[[ Data under study open ]]

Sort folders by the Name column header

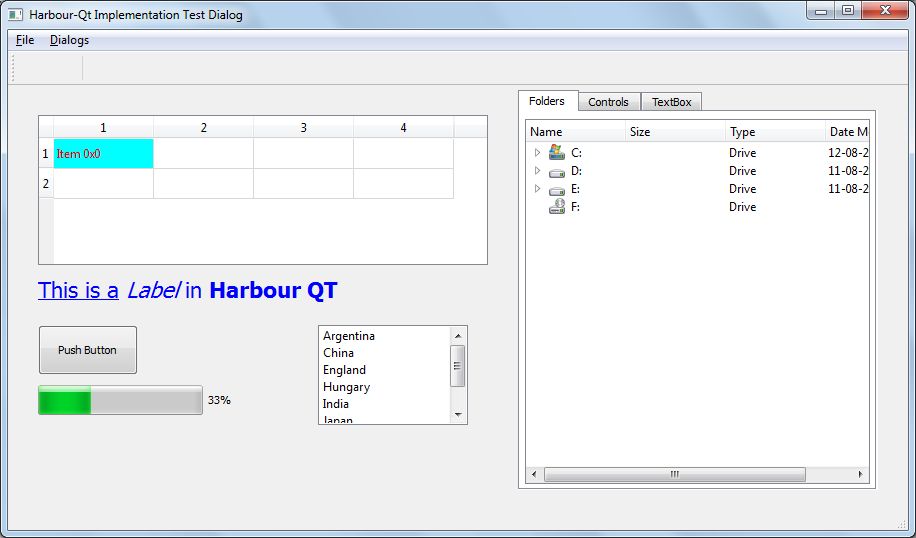pyautogui.click(x=575, y=132)
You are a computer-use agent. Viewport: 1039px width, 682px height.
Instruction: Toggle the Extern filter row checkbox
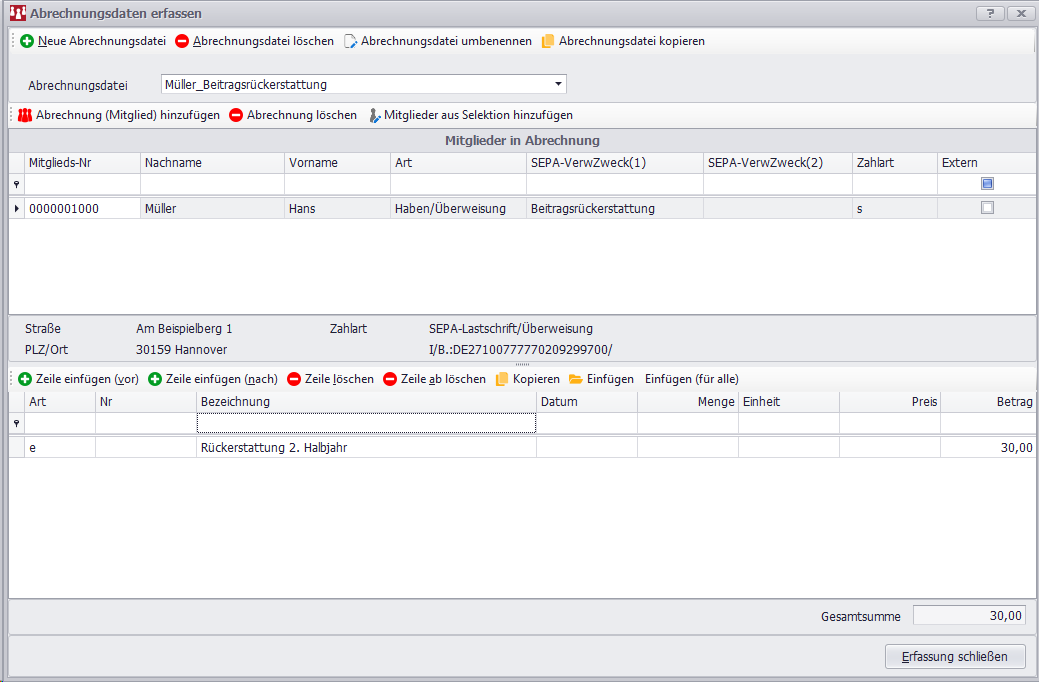987,184
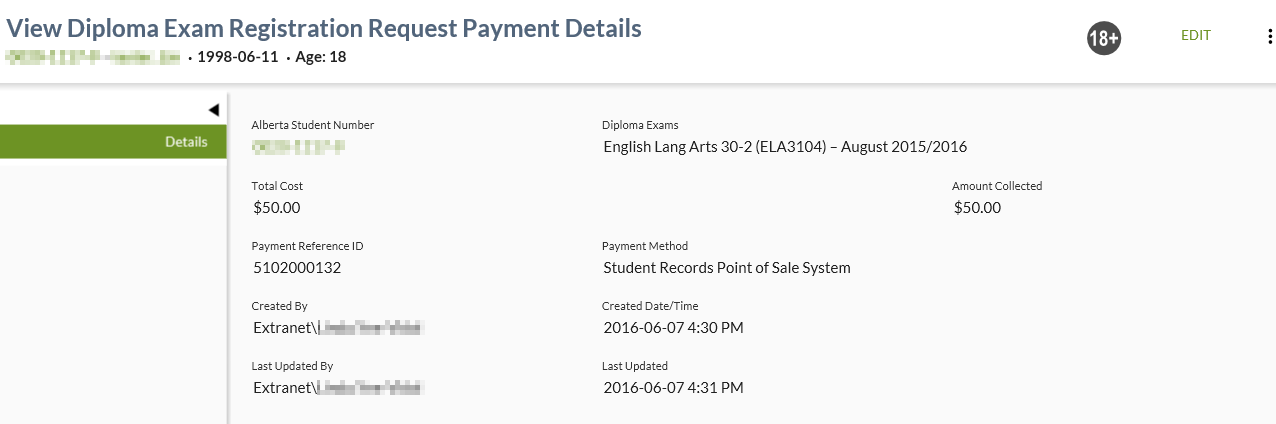Viewport: 1276px width, 424px height.
Task: Click the Student Records Point of Sale System text
Action: [x=726, y=268]
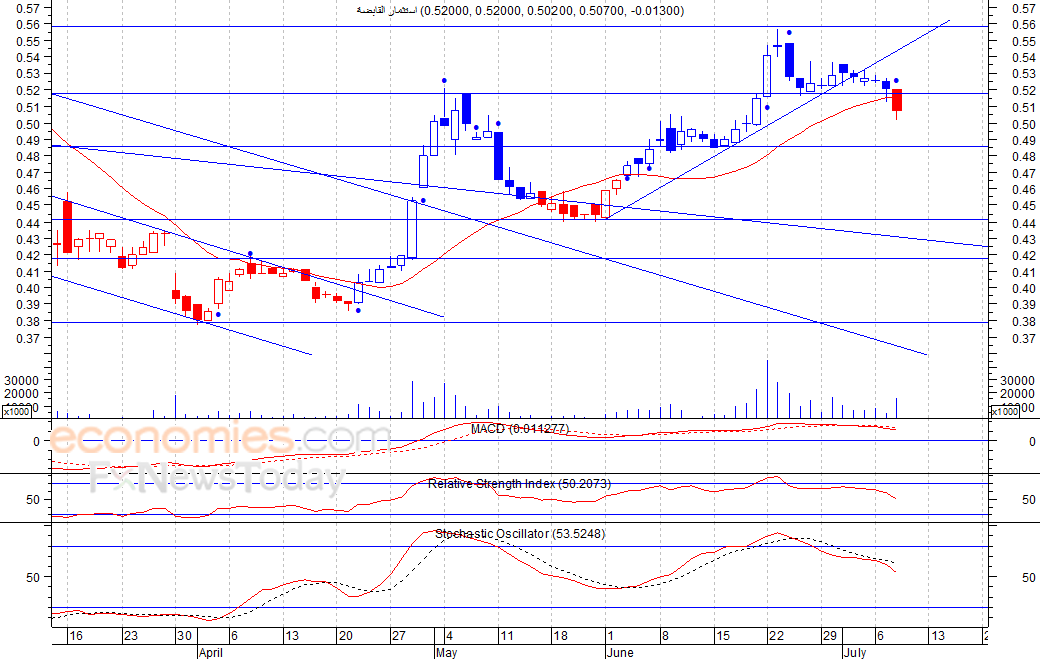This screenshot has width=1040, height=659.
Task: Select the OHLC values header text
Action: pos(521,11)
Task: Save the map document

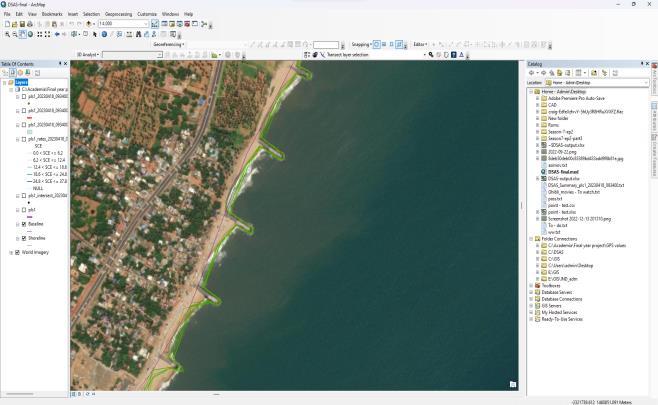Action: pos(23,24)
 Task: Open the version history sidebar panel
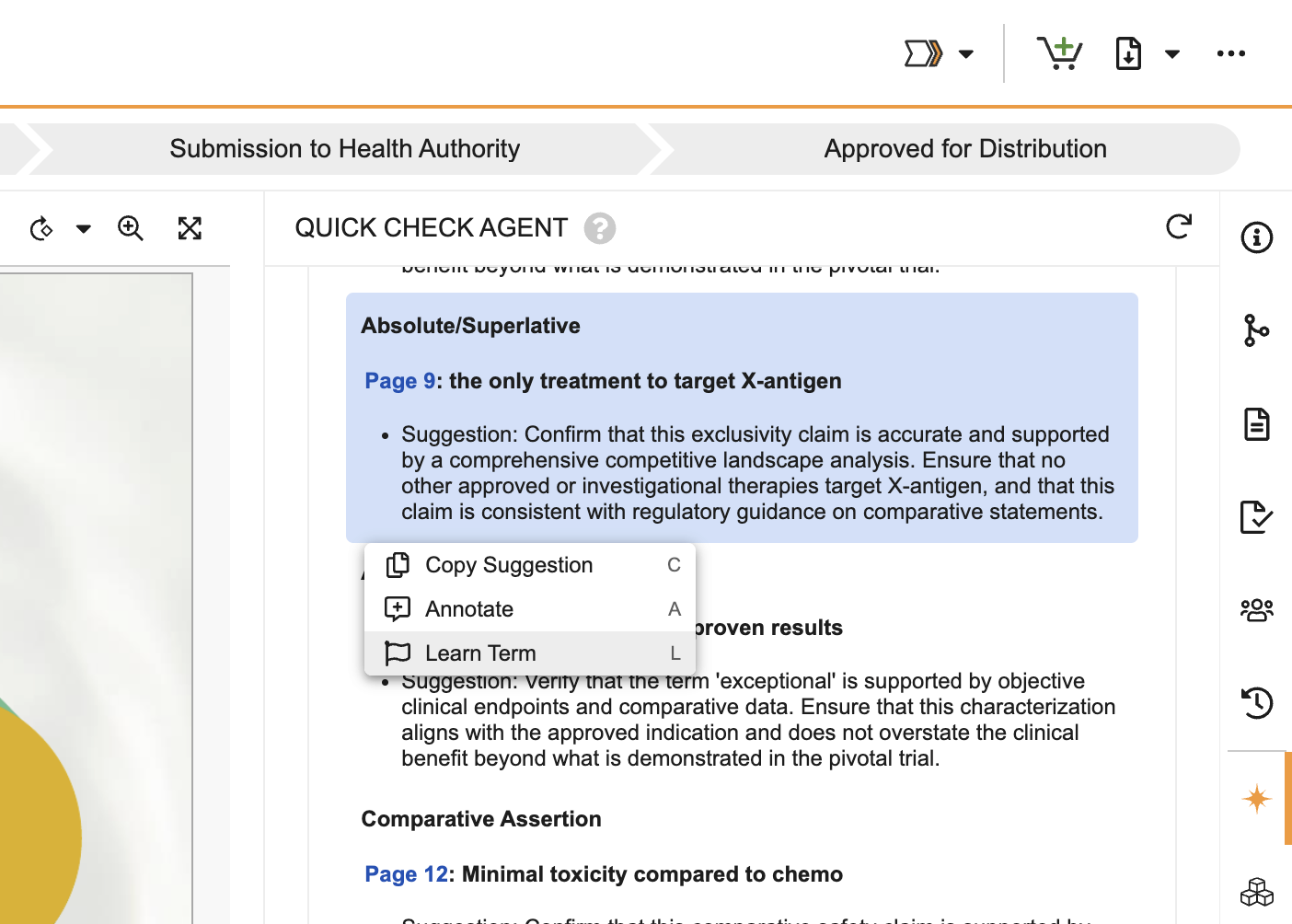(x=1256, y=703)
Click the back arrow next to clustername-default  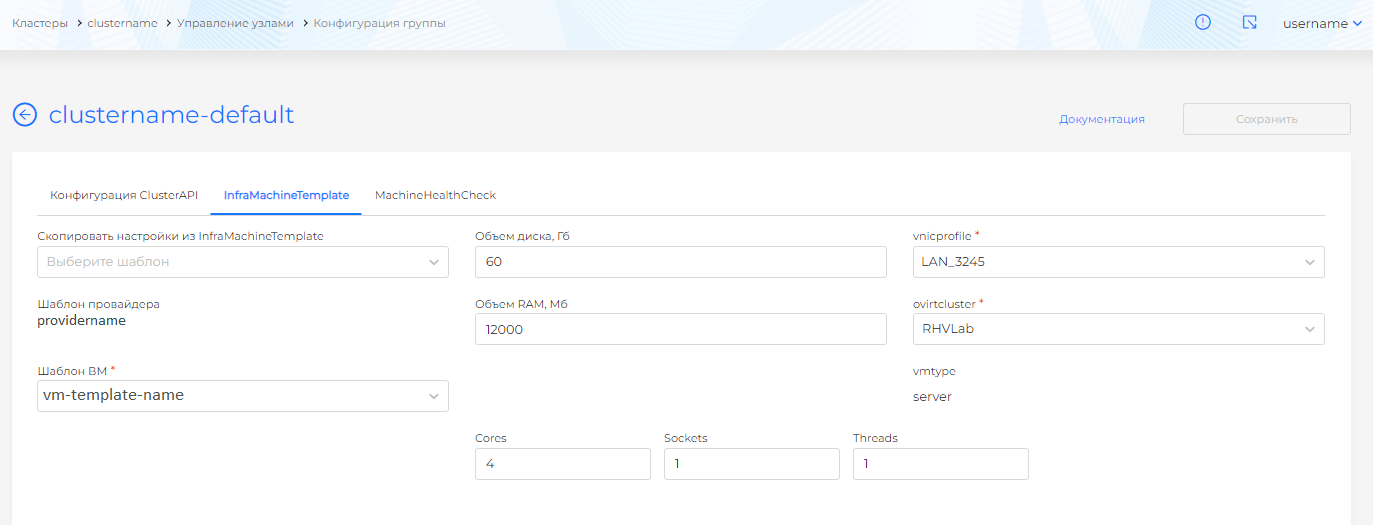coord(24,115)
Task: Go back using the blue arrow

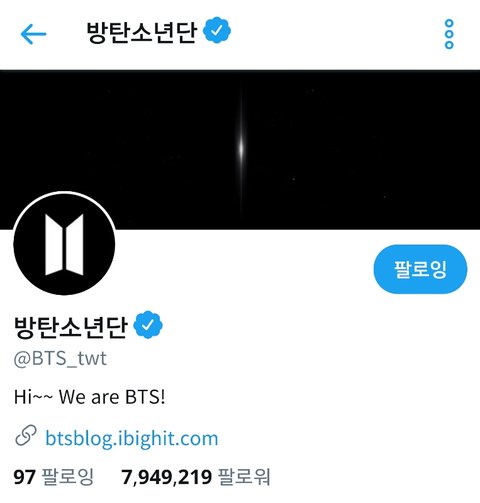Action: [x=33, y=34]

[[ Data under study closed ]]

## Task instructions
Repeat the lines exactly as they stand, from the opening line of the data through the line with "You are a computer-use". Pictures stay out of the copy.

## Solution to this task
Sort folders by the Name column header

pyautogui.click(x=575, y=132)
You are a computer-use agent. Viewport: 1039px width, 682px height.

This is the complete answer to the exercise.